Flow45

Flow45 is a workflow management tool for software engineers, including data engineers. It is designed for batch oriented workflows, and human-in-the-loop workflows. In any case, human operators can request an undo of tasks. As long as the volume of task instances does not require a distributed data processing framework, Flow45 can be a good fit. You define and deploy your workflow templates, tasks, dependencies, and optional schedules as configuration, not as code. You give each task a function name, and you create a struct data type for its output. The upstream dependencies of your task define the data types of your function its input parameters, thus defining the signature of your function. One function name can be used in many tasks, and in many workflows.

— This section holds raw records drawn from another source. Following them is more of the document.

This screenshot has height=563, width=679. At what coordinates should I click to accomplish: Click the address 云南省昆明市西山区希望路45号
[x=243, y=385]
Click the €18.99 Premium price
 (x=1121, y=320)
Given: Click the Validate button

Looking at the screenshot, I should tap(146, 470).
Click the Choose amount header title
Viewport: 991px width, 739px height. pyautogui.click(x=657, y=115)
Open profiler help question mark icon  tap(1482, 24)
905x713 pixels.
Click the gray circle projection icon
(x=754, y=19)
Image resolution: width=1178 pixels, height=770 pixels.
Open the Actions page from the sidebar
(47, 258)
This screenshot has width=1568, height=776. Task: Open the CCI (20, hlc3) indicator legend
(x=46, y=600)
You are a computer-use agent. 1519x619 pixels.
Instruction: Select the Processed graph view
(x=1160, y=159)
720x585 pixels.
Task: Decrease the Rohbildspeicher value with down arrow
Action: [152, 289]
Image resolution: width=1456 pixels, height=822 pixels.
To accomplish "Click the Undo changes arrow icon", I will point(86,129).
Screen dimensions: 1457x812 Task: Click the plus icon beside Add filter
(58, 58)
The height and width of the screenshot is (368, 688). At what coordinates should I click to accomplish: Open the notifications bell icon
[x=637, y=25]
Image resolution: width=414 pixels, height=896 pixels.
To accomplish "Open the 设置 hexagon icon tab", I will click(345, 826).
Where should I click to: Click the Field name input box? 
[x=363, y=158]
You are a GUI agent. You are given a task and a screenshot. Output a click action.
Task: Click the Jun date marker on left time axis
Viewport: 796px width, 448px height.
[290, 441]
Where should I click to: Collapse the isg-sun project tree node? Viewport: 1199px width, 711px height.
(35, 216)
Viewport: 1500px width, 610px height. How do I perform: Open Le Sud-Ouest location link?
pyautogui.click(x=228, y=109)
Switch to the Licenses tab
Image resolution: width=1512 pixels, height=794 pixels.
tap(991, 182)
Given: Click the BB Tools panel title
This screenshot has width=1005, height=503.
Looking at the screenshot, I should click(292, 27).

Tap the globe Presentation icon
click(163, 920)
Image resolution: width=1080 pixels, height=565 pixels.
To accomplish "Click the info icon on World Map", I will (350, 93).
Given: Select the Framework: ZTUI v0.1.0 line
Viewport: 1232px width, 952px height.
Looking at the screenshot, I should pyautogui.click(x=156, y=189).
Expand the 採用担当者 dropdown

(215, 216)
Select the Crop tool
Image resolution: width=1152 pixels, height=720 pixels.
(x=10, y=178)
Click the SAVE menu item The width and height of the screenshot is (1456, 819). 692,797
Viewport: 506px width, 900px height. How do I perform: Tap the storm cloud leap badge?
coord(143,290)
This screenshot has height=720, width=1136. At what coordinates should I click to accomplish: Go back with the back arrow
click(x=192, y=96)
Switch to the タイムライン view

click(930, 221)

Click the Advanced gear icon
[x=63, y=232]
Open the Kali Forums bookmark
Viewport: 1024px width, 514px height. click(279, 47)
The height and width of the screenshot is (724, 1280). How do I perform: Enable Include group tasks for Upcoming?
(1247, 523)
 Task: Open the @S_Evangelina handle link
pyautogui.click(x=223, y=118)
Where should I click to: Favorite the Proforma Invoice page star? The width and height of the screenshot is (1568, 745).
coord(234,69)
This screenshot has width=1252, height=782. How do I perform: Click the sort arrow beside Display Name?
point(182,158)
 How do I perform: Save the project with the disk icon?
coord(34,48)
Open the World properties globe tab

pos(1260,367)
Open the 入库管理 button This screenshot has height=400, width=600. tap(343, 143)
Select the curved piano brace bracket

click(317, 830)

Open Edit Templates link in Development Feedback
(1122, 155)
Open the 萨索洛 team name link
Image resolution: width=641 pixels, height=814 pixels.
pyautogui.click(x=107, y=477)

Your job is to manage processes that look for available task instances for particular function names, pick them up, complete the work, report on its progress, and eventually submit a struct with details on the outcome (e.g., the physical location of a document your process produced). Flow45 is a non-distributed, passive, storage layer for metadata about the outcomes of your task instances. Because of its non-distributed nature, it is simple, and the distributed processes you use to complete task instances can use it to establish a single version of the truth about which tasks have been completed (or skipped) and which tasks can therefore be picked up next. A single Flow45 installation can be used by different teams. This makes it easier and cheaper to scale the use of strum in an organisation. Installation of Flow45 means installing a database, managing a few long living processes to keep track of which task instances should be made available, and a few services behind APIs that allow developers to deploy workflows, data types, pick up tasks, and submit results. Since Flow45 is fairly lightweight in terms of what it needs to process, allowing for multiple teams will allow you to scale out more easily. It is important to stress again that the outcomes of taks instances should contain only operational, technical metadata, not actual data, and certainly not secrets. As soon as you decide to produce a massive volume of task instances, Flow45 starts to be less of a good fit. The number of task instances should not constitute big data.

Created: Sat 24 Feb 2024 20:16:21 CET
Updated: Sat 24 Feb 2024 20:16:21 CET